同其他色譜過程一樣，HPLC也是溶質(zhì)在固定相和流動相之間進(jìn)行的一種連續(xù)多次交換過程。它借溶質(zhì)在兩相間分配系數(shù)、親和力、吸附力或分子大小不同而引起的排阻作用的差別使不同溶質(zhì)得以分離。

開始樣品加在柱頭上，假設(shè)樣品中含有3個組分，A、B和C，隨流動相一起進(jìn)入色譜柱，開始在固定相和流動相之間進(jìn)行分配。分配系數(shù)小的組分A不易被固定相阻留，較早地流出色譜柱。分配系數(shù)大的組分C在固定相上滯留時間長，較晚流出色譜柱。組分B的分配系數(shù)介于A，C之間，第二個流出色譜柱。若一個含有多個組分的混合物進(jìn)入系統(tǒng)，則混合物中各組分按其在兩相間分配系數(shù)的不同先后流出色譜柱，達(dá)到分離之目的。

不同組分在色譜過程中的分離情況，首先取決于各組分在兩相間的分配系數(shù)、吸附能力、親和力等是否有差異，這是熱力學(xué)平衡問題，也是分離的首要條件。

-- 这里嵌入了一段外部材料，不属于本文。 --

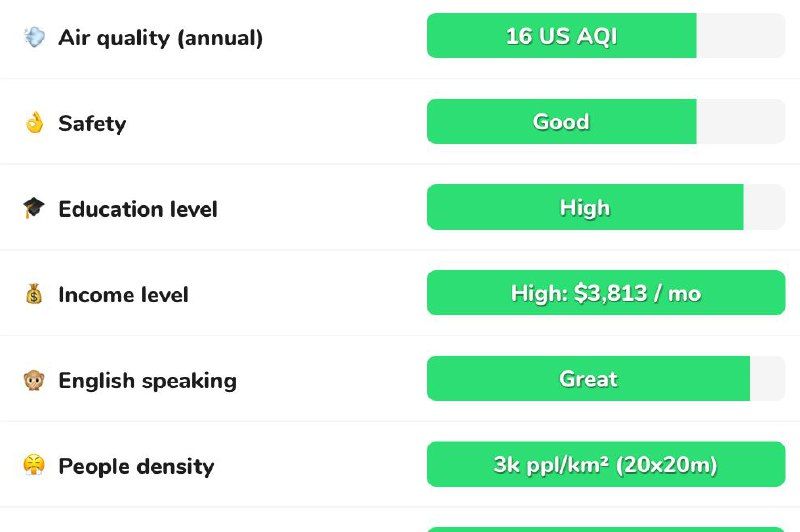Click the 3k ppl/km² density bar
800x532 pixels.
coord(605,465)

其次，當(dāng)不同組分在色譜柱中運(yùn)動時，譜帶隨柱長展寬，分離情況與兩相之間的擴(kuò)散系數(shù)、固定相粒度的大小、柱的填充情況以及流動相的流速等有關(guān)。所以分離效果則是熱力學(xué)與動力學(xué)兩方面的綜合效益。

液相色譜儀分類

      液相色譜儀依據(jù)樣品在固定相和流動相分離過程的物理化學(xué)原理，可分為以下五種。

　　1、吸附色譜：

　　用固體吸附劑作固定相，以不同極性溶劑作流動相，依據(jù)樣品中各組分在吸附劑上吸附性能的差別來實(shí)現(xiàn)分離。

　　2、分配色譜：

　　用載帶在固相基體上的固定液作固定相，以不同極性溶質(zhì)作流動相，依據(jù)樣品中各組分在固定液上分配性能的差別來實(shí)現(xiàn)分離。根據(jù)固定相和液體流動相相對極性的差別，又可分為正相分配色譜和反相分配色譜。當(dāng)固定相的極性大于流動相的極性時，可稱為正相分配色譜或簡稱正相色譜;若固定相的極性小于流動相的極性時，可稱為反相分配色譜或簡稱反相色譜。

3、離子色譜：

　　用微粒離子交換劑作固定相，以具有一定pH值的緩沖溶液作流動相，依據(jù)離子型化合物中各離子組分與離子交換劑上表面帶電荷基團(tuán)進(jìn)行可逆性離子交換能力的差別而實(shí)現(xiàn)分離。

　　4、體積排阻色譜：

　　用化學(xué)惰性的多孔性凝膠作固定相，按固定相對樣品中各組分分子體積排阻滯作用的差別來實(shí)現(xiàn)分離。以水溶液作流動相的體積排阻色譜柱，稱為凝膠過濾色譜;以有作流動相的體積排阻色譜法，稱為凝膠滲透色譜法。

　　5、親和色譜：

　　以在不同基體上，鍵合多種不同特性的配位體作固定相，用具有不同pH值的緩沖溶液作流動相，依據(jù)生物分子與基體上鍵聯(lián)的配位體之間存在特異性親和作用能力的差別，而實(shí)現(xiàn)對具有生物活性的生物分子的分離。

液相色譜法

色譜法的創(chuàng)始人是俄國的植物學(xué)家茨維特（ M.Tswett）。1906年，俄國植物學(xué)家茨維特發(fā)表了他的實(shí)驗(yàn)結(jié)果：為了分離植物色素，他將含有植物色素的石油的醚提取液倒入裝有碳酸鈣粉末的玻璃管中，并用石油的醚自上而下淋洗，由于不同的色素在碳酸鈣顆粒表面的吸附力不同，隨著淋洗的進(jìn)行，不同色素向下移動的速度不同，從而形成一圈圈不同顏色的色帶，使各色素成分得到了分離。他將這種分離方法命名為色譜法(chromatography)。